BANTAENGNEWS.COM — Dewan Pengawas (Dewas) PDAM Bantaeng, Darwis ST, akhirnya angkat suara terkait berbagai dinamika yang terjadi di internal perusahaan daerah tersebut dalam beberapa waktu terakhir.
Darwis menjelaskan, pada Senin (25/5/2026), Dewas bersama perwakilan karyawan PDAM Bantaeng telah menggelar rapat koordinasi untuk membahas kondisi internal perusahaan sekaligus memastikan pelayanan kepada masyarakat tetap berjalan.
“Hasil rapat menghasilkan beberapa poin penting, salah satunya bagaimana kantor tetap dibuka untuk mengoptimalkan pelayanan dan pengaduan air kepada masyarakat,” ujar Darwis, Kamis (29/5/2026)
Ia mengakui sempat muncul isu penutupan kantor dan penyegelan sebagian ruang administrasi. Menurutnya, kondisi itu menjadi dasar dilaksanakannya rapat koordinasi agar situasi tidak semakin memburuk.
“Kami memang sedikit lambat mengambil langkah karena mempertimbangkan kondisi psikologis karyawan. Mereka juga bagian dari organ perusahaan yang harus kami jaga,” jelasnya.
Usai rapat tersebut, Dewas bersama tenaga ahli Pemerintah Kabupaten Bantaeng, Andi Mappatoba Karaeng Ali, menyampaikan hasil koordinasi kepada Bupati Bantaeng selaku Kuasa Pemilik Modal (KPM).
Darwis mengungkapkan rasa syukurnya karena pada Selasa (26/5/2026), perwakilan Dewas dan karyawan PDAM diterima langsung oleh Bupati Bantaeng.
“Pada pertemuan itu, karyawan menyampaikan permohonan maaf terkait persoalan yang dianggap lalai dalam penutupan kantor. Namun, tidak menyinggung persoalan lain seperti PHK maupun isu lainnya,” katanya.

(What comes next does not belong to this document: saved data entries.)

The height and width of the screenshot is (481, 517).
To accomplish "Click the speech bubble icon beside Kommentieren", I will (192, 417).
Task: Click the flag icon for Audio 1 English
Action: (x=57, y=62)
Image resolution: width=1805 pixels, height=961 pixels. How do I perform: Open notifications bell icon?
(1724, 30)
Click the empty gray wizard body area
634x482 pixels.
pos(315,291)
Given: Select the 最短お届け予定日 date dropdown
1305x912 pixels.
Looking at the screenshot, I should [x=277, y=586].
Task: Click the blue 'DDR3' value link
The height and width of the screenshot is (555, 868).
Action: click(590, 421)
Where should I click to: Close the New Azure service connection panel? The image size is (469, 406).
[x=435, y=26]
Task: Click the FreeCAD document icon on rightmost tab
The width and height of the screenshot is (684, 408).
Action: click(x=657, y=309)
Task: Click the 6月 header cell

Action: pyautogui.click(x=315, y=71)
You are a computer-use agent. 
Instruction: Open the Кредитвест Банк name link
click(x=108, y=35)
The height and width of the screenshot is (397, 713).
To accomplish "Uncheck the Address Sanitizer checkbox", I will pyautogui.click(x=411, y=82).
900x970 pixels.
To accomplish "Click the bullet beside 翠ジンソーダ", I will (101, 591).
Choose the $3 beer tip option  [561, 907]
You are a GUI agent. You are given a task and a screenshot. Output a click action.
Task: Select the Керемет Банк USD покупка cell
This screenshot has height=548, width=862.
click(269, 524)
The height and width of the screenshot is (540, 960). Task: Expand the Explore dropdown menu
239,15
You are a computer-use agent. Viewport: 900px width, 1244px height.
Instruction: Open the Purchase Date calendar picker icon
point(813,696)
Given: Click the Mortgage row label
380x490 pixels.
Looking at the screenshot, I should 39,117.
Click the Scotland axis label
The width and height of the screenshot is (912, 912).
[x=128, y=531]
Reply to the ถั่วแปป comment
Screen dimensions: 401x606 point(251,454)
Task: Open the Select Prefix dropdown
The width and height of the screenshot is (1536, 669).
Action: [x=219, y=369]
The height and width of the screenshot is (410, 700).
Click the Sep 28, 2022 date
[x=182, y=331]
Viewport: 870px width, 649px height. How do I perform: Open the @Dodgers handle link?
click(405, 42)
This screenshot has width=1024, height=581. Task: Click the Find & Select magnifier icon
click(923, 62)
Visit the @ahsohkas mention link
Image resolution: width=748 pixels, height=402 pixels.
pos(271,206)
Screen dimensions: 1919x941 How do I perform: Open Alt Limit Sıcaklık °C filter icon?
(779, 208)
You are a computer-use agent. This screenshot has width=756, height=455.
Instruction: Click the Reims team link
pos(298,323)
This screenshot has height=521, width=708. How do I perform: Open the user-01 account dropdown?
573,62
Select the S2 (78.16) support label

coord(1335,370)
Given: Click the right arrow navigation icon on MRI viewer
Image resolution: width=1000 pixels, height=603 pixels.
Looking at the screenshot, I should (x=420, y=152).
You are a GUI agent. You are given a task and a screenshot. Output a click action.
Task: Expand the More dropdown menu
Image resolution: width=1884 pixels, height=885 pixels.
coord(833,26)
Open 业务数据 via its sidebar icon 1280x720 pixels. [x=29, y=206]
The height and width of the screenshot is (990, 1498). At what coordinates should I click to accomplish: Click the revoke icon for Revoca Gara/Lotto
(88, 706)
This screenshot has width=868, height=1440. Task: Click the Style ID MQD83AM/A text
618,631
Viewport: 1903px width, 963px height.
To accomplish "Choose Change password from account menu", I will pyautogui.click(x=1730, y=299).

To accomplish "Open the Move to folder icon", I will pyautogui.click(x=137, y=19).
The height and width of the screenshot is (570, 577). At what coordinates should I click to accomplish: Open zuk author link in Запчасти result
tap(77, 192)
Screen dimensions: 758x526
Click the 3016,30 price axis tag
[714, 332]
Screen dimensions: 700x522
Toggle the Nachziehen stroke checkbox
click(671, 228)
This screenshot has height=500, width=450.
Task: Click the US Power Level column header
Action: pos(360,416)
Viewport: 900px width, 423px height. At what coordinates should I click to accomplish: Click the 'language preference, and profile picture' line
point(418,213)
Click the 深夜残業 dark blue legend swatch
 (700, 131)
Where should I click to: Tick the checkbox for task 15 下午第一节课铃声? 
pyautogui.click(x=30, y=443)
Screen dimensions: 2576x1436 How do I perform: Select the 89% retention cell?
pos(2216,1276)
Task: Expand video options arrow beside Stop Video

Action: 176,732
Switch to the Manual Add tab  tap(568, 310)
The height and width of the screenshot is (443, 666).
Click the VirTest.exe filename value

Menurut Darwis, Bupati Bantaeng menegaskan seluruh unsur di PDAM, mulai dari direktur, Dewas, hingga karyawan, akan dievaluasi sesuai aturan yang berlaku.
“Pak Bupati menyampaikan bahwa aturan harus ditegakkan untuk mengembalikan semuanya pada koridor yang benar. Jika ada yang menyalahi aturan, tentu akan dievaluasi,” ungkapnya.
Terkait sejumlah pemberitaan yang beredar pada 29 Mei 2026, Darwis menilai informasi tersebut tidak berdasar. Ia menyebut sumber berita diklaim berasal dari Direktur PDAM, namun setelah dikonfirmasi, direktur yang bersangkutan tidak mengakui pernyataan tersebut.
“Saya sudah menghubungi direktur PDAM dan beliau tidak mengakui pernyataan itu. Karena itu saya sarankan agar dilakukan klarifikasi,” tegas Darwis.
Ia juga meminta semua pihak agar tidak memperkeruh suasana karena pelayanan PDAM saat ini disebut telah kembali berjalan normal.
“Kantor sudah terbuka. Siapa pun yang ingin datang dipersilakan, tetapi jangan memperkeruh keadaan,” tambahnya.
Dalam kesempatan itu, Darwis menegaskan bahwa tantangan terbesar PDAM Bantaeng ke depan bukan polemik internal, melainkan bagaimana meningkatkan kualitas pelayanan air bersih kepada masyarakat.
Menurutnya, ada dua tantangan utama yang harus segera dipersiapkan perusahaan, yakni penyediaan air bersih yang memenuhi standar kesehatan serta penerapan sertifikasi halal untuk air minum yang mulai diberlakukan pada Oktober 2026.
Darwis menjelaskan, ketentuan tersebut mengacu pada Undang-Undang Nomor 33 tentang Jaminan Produk Halal, di mana perusahaan penyedia air minum wajib memenuhi ketentuan uji halal.
“Jika aturan itu tidak diterapkan, maka perusahaan bisa dikenakan sanksi sesuai ketentuan yang berlaku,” jelasnya.
Ia berharap seluruh jajaran PDAM Bantaeng, baik pimpinan maupun karyawan, dapat fokus bekerja dan membangun perusahaan secara profesional demi meningkatkan pelayanan kepada masyarakat.
“Karyawan harus bekerja maksimal, sementara pimpinan wajib mengatur dan membina dengan baik. Karena salah satu fungsi direktur PDAM adalah melakukan pembinaan terhadap karyawan,” tutupnya.